Une raison pour laquelle les enfants font l'expérience de leur travail scolaire comme étant à l'opposé du jeu vient de la surveillance étroite de ce travail. Les enfants scolarisés, bien plus que n'importe quels employés que je connaisse, sont constamment sous la houlette de leur chef (leur enseignant dans ce cas). On leur dit simplement ce qu'ils doivent faire, comment et quand le faire puis tous les détails de ce qu'ils font sont jugés et évalués par des critères qui ne sont pas les leurs. Ce genre de travail est vraiment l'opposé du jeu.
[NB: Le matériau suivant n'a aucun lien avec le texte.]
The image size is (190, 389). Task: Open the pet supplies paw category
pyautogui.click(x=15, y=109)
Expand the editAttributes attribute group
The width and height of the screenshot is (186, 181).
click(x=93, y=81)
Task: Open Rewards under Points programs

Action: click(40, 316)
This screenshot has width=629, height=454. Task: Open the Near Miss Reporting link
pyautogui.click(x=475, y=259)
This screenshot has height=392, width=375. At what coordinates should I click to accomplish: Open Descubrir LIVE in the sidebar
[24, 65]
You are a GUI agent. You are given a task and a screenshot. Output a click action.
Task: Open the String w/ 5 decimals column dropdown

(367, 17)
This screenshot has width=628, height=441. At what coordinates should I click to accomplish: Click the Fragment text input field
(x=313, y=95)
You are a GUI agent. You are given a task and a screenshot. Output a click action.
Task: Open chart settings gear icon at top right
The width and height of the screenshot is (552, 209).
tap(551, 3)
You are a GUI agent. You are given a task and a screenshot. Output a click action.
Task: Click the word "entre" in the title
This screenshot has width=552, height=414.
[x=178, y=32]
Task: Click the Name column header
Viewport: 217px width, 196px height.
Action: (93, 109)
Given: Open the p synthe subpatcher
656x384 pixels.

Pourtant dans le monde réel à l'extérieure de l'école, dans les lieux où l'esclavage a été interdit, les personnes ne sont jamais contrôlés aussi étroitement.

Dans une étude classique sur la satisfaction au travail, le sociologue Melvin Kohn et ses collègues ont identifié une constellation de caractéristiques de travail auxquels ils se réfèrent comme de l'auto-direction professionnelle. Les emplois qui sont imprégnés de ces caractéristiques sont (a) compliqués plutôt que simple, (b) varié plutôt que routinier, (c) peut soumit à la surveillance des autres. [2] Ce sont bien sûr précisément les caractéristiques qui demande un haut degré de prise de décision et de créativité au travail. Kohn et ses collègues ont découvert que l'auto-direction était désirée et appréciée autant dans les emplois d'ouvriers que ceux de cadres. Bien que les chercheurs n'aient pas décrit leurs découvertes en terme de jeu, mon point de vue est que l'auto-direction professionnelle est cruciale pour l'esprit de jeu au travail. Que vous soyez un plombier ou un avocat, vous ferez l'expérience de votre travail comme d'un jeu en fonction du degré d'auto-direction professionnelle.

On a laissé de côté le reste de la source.